Cordero-Stutz told CBS News Miami, “Unfortunately, this woman was in crisis. This was a very difficult call to begin with, and I think that we always go to these calls with every tool possible. We give our deputies every bit of training. We have a very high level of training to respond to these calls.”

“We have a crisis response unit,” she said. The unit provides special assistance to citizens experiencing a mental health crisis. “In this case, they were not involved. They were not assigned to the area at this time.”

She said, “With that said, deputies are assigned to these crises knowing they really want to go there to help, to really provide support. Unfortunately, as much as they try, sometimes the situation does not allow it. That is what happened in this case.”

“Now this is an open case, so I really can’t get in to the details,” she said. “But I will tell you that our deputies did everything they could in a difficult situation. Unfortunately, they had to take action. They live with this every day. They went there to help and still had to take deadly force and action. It’s hard. It is not easy.”

Family members told CBS News Miami that Gomez’s 12-year-old daughter was home and made the call for help.

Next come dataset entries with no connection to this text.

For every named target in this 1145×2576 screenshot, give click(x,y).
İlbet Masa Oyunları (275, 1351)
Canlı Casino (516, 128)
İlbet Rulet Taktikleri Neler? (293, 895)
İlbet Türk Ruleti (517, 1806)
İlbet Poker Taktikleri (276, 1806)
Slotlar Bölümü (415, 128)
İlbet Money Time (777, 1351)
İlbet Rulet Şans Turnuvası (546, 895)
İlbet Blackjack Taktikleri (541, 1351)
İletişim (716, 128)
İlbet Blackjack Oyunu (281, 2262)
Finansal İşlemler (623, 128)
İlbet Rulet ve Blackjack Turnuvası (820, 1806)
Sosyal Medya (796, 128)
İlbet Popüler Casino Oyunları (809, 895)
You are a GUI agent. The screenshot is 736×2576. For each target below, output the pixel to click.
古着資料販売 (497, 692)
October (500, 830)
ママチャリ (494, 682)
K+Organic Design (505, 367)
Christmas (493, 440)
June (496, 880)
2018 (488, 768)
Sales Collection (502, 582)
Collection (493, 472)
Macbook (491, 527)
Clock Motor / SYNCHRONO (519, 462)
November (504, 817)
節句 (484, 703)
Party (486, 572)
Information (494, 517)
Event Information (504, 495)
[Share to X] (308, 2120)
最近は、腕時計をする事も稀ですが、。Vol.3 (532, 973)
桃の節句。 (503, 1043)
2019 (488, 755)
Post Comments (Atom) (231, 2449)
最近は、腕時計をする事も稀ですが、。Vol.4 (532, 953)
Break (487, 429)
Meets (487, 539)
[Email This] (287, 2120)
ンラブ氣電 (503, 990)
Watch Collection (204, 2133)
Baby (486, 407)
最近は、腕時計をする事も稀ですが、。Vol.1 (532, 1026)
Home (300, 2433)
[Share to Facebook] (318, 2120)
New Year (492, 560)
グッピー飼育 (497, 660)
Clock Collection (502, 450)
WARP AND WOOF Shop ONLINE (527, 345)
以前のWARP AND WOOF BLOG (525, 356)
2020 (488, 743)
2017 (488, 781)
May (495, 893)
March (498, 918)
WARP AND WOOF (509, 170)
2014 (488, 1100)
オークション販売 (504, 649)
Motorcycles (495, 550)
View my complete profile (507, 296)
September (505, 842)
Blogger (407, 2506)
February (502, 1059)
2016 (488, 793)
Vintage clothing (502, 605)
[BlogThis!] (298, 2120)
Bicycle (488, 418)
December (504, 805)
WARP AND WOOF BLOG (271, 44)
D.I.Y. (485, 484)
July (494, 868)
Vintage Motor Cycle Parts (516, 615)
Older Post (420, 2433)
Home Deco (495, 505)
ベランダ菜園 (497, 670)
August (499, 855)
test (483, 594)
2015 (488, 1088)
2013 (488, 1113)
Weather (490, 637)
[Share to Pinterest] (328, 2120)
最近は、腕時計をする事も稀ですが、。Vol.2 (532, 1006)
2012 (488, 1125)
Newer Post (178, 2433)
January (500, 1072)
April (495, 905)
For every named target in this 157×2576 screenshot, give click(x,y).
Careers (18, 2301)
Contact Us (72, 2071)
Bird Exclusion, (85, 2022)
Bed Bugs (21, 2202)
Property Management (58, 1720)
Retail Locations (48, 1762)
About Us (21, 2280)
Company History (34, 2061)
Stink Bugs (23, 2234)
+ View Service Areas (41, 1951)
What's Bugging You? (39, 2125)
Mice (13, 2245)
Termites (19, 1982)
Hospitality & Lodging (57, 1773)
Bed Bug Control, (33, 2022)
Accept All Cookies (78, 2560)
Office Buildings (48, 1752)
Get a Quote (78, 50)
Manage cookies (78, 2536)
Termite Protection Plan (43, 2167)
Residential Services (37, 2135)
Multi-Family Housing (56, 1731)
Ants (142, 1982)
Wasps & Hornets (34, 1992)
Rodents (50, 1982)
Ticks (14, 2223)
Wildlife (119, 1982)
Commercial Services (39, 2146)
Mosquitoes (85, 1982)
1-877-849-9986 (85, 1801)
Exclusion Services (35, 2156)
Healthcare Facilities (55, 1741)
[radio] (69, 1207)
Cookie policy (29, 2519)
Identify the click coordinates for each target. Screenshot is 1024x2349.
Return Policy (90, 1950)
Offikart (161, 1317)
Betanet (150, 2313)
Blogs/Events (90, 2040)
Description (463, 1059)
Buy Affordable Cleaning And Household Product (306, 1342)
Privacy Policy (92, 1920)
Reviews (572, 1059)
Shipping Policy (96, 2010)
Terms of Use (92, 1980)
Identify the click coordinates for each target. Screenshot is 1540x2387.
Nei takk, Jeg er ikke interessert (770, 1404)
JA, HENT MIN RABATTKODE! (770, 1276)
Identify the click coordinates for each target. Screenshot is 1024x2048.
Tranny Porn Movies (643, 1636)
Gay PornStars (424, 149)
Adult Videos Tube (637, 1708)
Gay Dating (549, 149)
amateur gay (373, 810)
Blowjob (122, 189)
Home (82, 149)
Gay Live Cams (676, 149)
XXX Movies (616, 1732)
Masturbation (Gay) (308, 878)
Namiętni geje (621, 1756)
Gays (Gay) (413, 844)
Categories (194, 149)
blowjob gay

Gomez’s oldest daughter, who did not want to be identified, said she was on the phone with her younger sister when the incident happened. 

She said “I heard two gunshots, two gunshots in a house with no gun. I don’t have a gun. My Dad is out of the country and it’s just my little sister and mom in the room.’

The family expressed deep frustration and confusion about the use of deadly force and the lack of information from authorities.

One family member said “That is insane and they’re not respecting us because we’re asking them and nobody knows…where is my sister?”

Assistant Sheriff Eric Garcia said this weekend “These are situations and calls for service in which our deputies are constantly training for situations with individuals that may be experiencing a mental health crisis and in this situation here they attempted to establish that dialogue with that individual but it was unsuccessful.”

The Florida Department of Law Enforcement has opened an investigation in to the shooting, as is standard protocol whenever a deputy fires their weapon.